* _PROBLEM REQUIREMENTS_: Tally the lines below that contain the word "computer". Only the total should be given.

* _EXERCISE INPUTS_:
________________
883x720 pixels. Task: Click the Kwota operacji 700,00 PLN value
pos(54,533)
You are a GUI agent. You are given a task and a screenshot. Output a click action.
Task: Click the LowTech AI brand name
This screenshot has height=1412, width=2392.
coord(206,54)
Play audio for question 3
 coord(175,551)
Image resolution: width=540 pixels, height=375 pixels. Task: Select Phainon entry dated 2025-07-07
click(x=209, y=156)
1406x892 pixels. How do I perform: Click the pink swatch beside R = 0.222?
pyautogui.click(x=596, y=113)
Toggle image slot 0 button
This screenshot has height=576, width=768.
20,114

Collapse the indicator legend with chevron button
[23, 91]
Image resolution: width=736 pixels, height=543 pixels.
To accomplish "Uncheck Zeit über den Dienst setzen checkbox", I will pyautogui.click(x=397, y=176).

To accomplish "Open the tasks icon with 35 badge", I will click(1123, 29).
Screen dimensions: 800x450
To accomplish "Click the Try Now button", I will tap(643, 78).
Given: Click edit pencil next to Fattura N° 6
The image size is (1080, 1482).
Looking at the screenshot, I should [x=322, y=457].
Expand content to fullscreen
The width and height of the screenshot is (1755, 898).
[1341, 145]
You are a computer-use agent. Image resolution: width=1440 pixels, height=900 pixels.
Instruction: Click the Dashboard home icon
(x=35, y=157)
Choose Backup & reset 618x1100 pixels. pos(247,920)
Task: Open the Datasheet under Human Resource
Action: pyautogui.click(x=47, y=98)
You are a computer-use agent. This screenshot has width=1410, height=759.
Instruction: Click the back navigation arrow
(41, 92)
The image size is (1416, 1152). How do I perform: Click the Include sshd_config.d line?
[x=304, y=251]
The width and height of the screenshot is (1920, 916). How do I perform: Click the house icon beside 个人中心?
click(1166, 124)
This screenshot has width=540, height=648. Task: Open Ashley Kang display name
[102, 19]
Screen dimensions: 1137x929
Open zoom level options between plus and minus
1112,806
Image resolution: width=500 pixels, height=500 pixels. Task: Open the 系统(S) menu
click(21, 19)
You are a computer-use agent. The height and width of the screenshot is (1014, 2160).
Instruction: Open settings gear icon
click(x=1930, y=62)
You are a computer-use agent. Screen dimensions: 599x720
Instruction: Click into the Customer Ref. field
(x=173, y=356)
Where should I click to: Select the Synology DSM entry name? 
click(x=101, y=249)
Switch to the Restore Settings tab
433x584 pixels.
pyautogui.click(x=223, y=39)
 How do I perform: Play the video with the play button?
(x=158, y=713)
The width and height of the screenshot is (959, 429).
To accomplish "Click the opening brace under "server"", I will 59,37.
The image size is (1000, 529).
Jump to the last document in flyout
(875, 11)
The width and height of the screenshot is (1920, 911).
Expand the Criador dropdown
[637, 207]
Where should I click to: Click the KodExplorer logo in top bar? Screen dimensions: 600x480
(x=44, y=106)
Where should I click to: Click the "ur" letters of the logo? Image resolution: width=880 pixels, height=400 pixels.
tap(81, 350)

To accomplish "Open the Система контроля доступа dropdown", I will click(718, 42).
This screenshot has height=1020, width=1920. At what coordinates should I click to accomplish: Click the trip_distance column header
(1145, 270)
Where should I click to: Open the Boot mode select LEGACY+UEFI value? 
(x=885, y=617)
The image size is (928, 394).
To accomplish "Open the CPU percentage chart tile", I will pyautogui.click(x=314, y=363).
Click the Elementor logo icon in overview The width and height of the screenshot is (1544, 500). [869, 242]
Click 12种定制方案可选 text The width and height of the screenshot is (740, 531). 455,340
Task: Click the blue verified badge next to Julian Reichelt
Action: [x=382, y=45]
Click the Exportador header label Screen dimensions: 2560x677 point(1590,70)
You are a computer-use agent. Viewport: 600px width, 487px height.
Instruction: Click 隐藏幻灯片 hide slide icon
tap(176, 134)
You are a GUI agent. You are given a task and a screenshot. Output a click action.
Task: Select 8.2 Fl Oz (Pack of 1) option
________________
* _ANSWER TO THIS PROBLEM_: 5